CU: Foscarini è un'azienda che vive di idee, di curiosità, di voglia di sperimentarci e di sperimentare. “Fare design”, a mio avviso, significa dare un senso alle cose, il design è ciò che va oltre la funzione: se devo illuminare una stanza, posso prendere una lampadina e ottengo il risultato. Quello che facciamo noi è aggiungere significato, fascino, senso a una funzione. Questo approccio ci guida non solo nello sviluppo delle collezioni, bensì permea ogni ambito della nostra azienda. Progetti come "Inventario", "What's in a lamp?" e "Vite" seppur diversi tra loro, condividono una base comune: offrono spazio alla creatività, raccolgono ispirazione, favoriscono lo scambio di conoscenze, valorizzano la diversità e la ricchezza che da essa deriva.
Inventario, ad esempio, è un vero e proprio tesoro di idee e ispirazioni. Un progetto editoriale diverso, che abbiamo immaginato e creato con Beppe Finessi nel 2010, e che da allora promuoviamo e sosteniamo con convinzione. Io mi diverto sempre a prendere in mano anche i vecchi numeri, sfogliandoli per trovare ancora nuovi stimoli. Inventario mette in collegamento progetti, opere, oggetti, autori, invitandoci a osservare la realtà con una viva curiosità.
Il progetto VITE rappresenta invece la volontà di osservare le nostre lampade da un altro punto di vista, raccontandole “in azione”, dentro la vita reale delle persone, togliendole dal piedistallo della perfezione con cui spesso nel nostro mondo vengono rappresentati gli oggetti di design.
Anche il progetto What’s in a lamp – che caratterizza da quest’anno il nostro canale Instagram – è un modo per dare voce alla creatività e alla libertà espressiva. Diamo spazio a contenuti originali realizzati da diversi artisti visivi, a cui chiediamo di interpretare le nostre lampade, sempre alla scoperta della potenza delle idee.

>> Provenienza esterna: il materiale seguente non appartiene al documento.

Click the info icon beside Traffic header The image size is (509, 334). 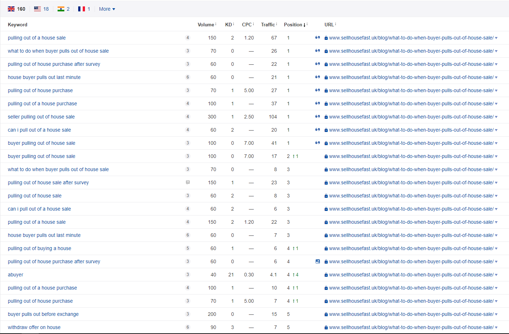coord(277,24)
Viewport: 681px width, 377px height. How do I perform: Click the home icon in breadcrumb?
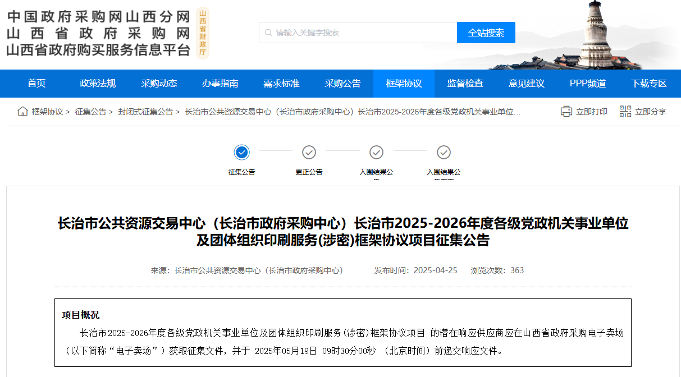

CU: Non so se si possa parlare di cose che abbiamo cambiato, ma possiamo affermare che abbiamo “aggiunto” qualche visione originale al mondo della luce.
I prodotti che decidiamo di inserire nel nostro catalogo sono come una foto di famiglia che ha il compito di rappresentare il brand nella sua essenza. Per questo la scelta di una nuova lampada comporta per noi una grande responsabilità, perché diventerà un nuovo tassello che rappresenta l’immagine e il posizionamento del brand. Mi piace pensare che lavoriamo affinché si possa dire che Foscarini se non ci fosse, non ci sarebbe. Perché ci vuole una grande libertà e un certo grado di distacco dalle cose materiali per riuscire a spingere i concetti al limite e proporli al mercato, anche quando rischiano di non essere così facilmente recepiti. Ci è capitato di inserire a catalogo dei pezzi che ci interessavano dal punto di vista del design e della personalità, ma che sapevamo sin dall’inizio non avrebbero potuto avere grande riscontro da parte del mercato. E, talvolta, siamo stati sorpresi: il mercato si è dimostrato più aperto e interessato di quanto ci aspettassimo.